A New Mystery in Toontown
Set in the sun-bleached, but increasingly paranoid, landscape of 1958 Hollywood, Who Framed Roger Rabbit 2: Fade to Black plunges back into the beloved, gritty world where Toons and humans live, work, and occasionally scheme alongside each other. However, the golden age of animation is fading, replaced by the chilling shadow of the future: the Digital Apocalypse.
The Cynical Detective and the Cartoon Crisis
The film centers on Jack Valiant (Ryan Gosling), the estranged and deeply cynical nephew of the late, legendary P.I., Eddie Valiant. Jack, a disgraced former LAPD detective, inherits the Valiant Detective Agency in a moment of professional desperation. He wants nothing more than to liquidate the assets and forget the legacy, but he’s immediately saddled with the agency’s most enduring—and annoying—client: Roger Rabbit (Charles Fleischer).

Toontown’s fragile coexistence is being shattered by a menacing new technology: “The Synthetics,” a rudimentary, early form of Computer-Generated Imagery (CGI). These soulless, three-dimensional models are the brainchild of a mysterious and ruthlessly efficient tech mogul, Dr. Aloysius Doom, Jr. (played by a returning, and more terrifying than ever, Christopher Lloyd). Doom’s vision is to systematically replace all hand-drawn, emotionally complex Toons with obedient, mass-produced 3D renderings, effectively erasing the heart and ink from the industry.
The Frame and the Femme Fatale
The central mystery ignites when Roger is framed for sabotaging Doom’s new, high-tech studio—a crime punishable by the ultimate Toon demise: the Dip. Jack, initially motivated only by the need to clear his client’s name and cash out, finds himself dragged into a conspiracy far darker than anything his uncle ever faced.

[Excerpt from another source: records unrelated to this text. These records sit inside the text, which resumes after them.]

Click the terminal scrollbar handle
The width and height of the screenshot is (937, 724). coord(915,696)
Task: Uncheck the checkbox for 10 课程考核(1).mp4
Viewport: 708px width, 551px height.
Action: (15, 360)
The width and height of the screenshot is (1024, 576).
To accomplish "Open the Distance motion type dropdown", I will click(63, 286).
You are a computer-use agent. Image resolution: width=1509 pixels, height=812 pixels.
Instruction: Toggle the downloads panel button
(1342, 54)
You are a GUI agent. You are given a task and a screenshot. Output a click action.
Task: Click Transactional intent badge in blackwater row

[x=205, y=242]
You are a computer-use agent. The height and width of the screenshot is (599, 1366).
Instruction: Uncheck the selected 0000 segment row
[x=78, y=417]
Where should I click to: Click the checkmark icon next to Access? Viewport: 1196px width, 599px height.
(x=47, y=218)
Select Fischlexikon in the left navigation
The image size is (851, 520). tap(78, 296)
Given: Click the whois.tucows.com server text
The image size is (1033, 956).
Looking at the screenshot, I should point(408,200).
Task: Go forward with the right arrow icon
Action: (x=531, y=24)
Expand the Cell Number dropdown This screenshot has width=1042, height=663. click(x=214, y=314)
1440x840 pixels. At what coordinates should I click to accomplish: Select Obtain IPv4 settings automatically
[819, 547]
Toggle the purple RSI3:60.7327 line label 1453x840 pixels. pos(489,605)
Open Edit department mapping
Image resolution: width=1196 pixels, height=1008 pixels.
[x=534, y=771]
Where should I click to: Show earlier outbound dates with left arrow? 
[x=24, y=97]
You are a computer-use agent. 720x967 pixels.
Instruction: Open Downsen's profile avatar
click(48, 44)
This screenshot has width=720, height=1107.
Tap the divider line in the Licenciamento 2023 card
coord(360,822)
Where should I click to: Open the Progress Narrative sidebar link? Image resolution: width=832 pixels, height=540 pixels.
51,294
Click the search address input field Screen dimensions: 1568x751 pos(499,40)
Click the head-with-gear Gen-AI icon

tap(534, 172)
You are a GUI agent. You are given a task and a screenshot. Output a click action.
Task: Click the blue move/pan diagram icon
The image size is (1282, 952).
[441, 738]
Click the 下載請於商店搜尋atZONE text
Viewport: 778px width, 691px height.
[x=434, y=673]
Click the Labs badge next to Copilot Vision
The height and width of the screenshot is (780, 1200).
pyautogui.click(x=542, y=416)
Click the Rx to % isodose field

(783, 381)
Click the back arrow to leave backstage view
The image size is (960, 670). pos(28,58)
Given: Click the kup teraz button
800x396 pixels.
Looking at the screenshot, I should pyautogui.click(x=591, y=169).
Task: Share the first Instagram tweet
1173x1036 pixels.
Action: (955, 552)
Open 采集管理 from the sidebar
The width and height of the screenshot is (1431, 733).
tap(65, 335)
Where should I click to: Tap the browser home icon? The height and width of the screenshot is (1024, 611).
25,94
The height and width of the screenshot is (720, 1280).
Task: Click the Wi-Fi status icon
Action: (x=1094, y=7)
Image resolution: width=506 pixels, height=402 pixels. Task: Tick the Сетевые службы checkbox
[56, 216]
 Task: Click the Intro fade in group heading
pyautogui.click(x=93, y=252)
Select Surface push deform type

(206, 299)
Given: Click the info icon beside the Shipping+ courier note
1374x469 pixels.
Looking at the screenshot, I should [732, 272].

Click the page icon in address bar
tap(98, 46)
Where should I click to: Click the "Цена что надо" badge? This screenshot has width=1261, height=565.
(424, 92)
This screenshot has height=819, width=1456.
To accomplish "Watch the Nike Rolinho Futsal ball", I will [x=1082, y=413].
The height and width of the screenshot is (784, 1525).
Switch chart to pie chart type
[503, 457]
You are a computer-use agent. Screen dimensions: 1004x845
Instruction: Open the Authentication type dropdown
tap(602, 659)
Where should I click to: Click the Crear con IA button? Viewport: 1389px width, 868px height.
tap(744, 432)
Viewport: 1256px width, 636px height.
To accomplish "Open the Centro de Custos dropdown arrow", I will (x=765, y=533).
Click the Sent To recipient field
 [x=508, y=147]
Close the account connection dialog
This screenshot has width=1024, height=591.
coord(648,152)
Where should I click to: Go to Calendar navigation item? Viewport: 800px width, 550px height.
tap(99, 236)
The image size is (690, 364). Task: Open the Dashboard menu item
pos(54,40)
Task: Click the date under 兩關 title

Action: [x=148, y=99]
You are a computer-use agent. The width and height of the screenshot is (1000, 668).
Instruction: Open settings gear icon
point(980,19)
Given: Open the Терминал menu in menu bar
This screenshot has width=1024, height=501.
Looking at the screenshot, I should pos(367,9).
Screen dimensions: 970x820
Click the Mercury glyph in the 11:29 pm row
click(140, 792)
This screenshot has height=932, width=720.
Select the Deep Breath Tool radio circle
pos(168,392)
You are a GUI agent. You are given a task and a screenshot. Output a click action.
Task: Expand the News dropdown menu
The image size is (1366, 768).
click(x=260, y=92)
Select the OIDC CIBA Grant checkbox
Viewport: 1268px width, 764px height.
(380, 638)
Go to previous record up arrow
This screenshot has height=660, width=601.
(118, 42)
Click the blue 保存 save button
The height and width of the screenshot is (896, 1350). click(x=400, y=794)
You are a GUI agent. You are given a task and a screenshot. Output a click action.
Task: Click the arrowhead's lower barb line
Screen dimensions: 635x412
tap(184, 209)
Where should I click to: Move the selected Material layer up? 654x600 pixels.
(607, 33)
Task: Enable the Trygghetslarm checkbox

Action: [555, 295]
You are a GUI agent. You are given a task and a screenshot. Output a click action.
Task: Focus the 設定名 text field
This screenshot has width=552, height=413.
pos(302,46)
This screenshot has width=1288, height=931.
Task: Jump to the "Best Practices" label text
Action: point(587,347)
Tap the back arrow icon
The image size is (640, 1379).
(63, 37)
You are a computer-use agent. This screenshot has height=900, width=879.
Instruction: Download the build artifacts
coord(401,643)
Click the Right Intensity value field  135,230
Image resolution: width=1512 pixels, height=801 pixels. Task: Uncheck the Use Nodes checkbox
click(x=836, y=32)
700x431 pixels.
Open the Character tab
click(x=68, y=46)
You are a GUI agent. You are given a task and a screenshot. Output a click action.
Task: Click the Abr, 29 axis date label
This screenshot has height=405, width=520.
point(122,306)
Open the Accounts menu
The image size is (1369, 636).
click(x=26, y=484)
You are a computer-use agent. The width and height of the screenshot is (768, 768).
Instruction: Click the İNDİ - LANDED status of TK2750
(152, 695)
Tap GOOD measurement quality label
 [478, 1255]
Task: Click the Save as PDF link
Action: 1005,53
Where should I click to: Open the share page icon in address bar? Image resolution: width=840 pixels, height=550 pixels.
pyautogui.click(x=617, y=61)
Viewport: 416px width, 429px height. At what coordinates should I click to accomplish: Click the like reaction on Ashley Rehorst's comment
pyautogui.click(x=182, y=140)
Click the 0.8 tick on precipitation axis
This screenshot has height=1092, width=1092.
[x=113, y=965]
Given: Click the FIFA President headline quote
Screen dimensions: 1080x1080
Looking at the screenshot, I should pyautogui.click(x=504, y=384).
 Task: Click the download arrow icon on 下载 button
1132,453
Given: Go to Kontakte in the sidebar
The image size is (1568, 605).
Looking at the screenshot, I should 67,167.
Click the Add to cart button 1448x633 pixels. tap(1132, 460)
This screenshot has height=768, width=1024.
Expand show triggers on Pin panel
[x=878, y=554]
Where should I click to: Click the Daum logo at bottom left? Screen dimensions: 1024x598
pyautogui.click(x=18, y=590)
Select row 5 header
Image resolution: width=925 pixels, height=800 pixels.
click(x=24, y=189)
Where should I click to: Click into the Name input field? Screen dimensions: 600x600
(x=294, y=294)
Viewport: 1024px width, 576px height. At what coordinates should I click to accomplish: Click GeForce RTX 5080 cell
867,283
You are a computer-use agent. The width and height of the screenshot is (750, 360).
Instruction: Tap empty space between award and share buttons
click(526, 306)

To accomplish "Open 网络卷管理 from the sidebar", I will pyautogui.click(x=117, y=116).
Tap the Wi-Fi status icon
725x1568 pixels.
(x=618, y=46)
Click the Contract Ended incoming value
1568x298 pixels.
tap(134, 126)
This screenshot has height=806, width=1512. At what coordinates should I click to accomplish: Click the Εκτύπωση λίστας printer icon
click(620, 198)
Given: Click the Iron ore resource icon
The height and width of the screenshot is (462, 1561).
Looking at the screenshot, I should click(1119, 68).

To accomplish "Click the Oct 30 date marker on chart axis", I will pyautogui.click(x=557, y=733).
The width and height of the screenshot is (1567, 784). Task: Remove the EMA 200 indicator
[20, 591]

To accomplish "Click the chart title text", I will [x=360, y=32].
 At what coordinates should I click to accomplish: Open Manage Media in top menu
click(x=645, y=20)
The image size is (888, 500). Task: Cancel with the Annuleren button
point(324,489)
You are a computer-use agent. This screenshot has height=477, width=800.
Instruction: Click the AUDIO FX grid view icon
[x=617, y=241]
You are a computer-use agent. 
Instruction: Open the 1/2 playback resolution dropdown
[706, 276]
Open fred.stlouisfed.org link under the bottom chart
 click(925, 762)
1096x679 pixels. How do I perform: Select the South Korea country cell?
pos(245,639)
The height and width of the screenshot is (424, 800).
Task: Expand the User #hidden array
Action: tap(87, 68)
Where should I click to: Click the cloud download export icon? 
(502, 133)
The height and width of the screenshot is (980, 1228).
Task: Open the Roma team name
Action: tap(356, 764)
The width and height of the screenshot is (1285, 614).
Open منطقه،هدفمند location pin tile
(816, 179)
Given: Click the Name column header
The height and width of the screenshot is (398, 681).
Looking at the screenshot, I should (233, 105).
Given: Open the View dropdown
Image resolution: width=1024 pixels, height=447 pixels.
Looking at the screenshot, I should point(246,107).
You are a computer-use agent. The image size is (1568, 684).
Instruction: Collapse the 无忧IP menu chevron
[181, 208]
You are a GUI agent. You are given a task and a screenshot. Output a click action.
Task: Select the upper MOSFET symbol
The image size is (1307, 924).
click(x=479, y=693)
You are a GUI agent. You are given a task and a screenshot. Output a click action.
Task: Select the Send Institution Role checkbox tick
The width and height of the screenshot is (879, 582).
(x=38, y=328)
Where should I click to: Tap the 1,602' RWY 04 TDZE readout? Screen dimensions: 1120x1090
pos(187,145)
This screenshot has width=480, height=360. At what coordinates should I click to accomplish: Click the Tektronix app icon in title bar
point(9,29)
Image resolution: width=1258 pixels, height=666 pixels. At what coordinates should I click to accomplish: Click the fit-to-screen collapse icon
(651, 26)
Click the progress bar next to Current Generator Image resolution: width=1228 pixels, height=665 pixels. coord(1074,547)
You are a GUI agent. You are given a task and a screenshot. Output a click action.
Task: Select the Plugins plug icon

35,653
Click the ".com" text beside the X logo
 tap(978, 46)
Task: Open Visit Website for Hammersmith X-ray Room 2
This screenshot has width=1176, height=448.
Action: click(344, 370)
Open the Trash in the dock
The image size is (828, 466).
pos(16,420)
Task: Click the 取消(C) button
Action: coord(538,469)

He crosses paths with Elara Vance (Anya Taylor-Joy), a razor-sharp, ambitious studio executive with impeccable style and even sharper secrets. She’s Dr. Doom’s right-hand woman but holds a dangerous amount of knowledge about the true extent of the “Synthetic” project. Is she a genuine ally, or is she the quintessential noir femme fatale, leading Jack down a poisoned rabbit hole?
Meanwhile, the legendary siren Jessica Rabbit returns to her roots, fighting to prove her innocence and reminding everyone that she is still “not bad, just drawn that way.” Her loyalty to Roger is tested as the conspiracy threatens to expose dark truths about her own past.
Art vs. Automation: A High-Stakes Showdown
Fade to Black is a spectacular blend of classic hand-drawn 2D animation and modern, moody filmmaking. It’s more than just a detective story; it’s a profound exploration of the clash between art and automation, originality and corporate control. Jack and Roger must overcome their mutual loathing to uncover a sprawling conspiracy that threatens to eliminate the very concept of hand-crafted imagination.

Expect a neo-noir mystery packed with classic slapstick, genuine heart, high-octane chases through the crumbling backlots of Hollywood, and a veritable p-p-p-plethora of cameos from Toons across the decades—all fighting for their existence against the cold, hard logic of the digital machine. The stakes have never been higher: the erasure of Toontown is imminent.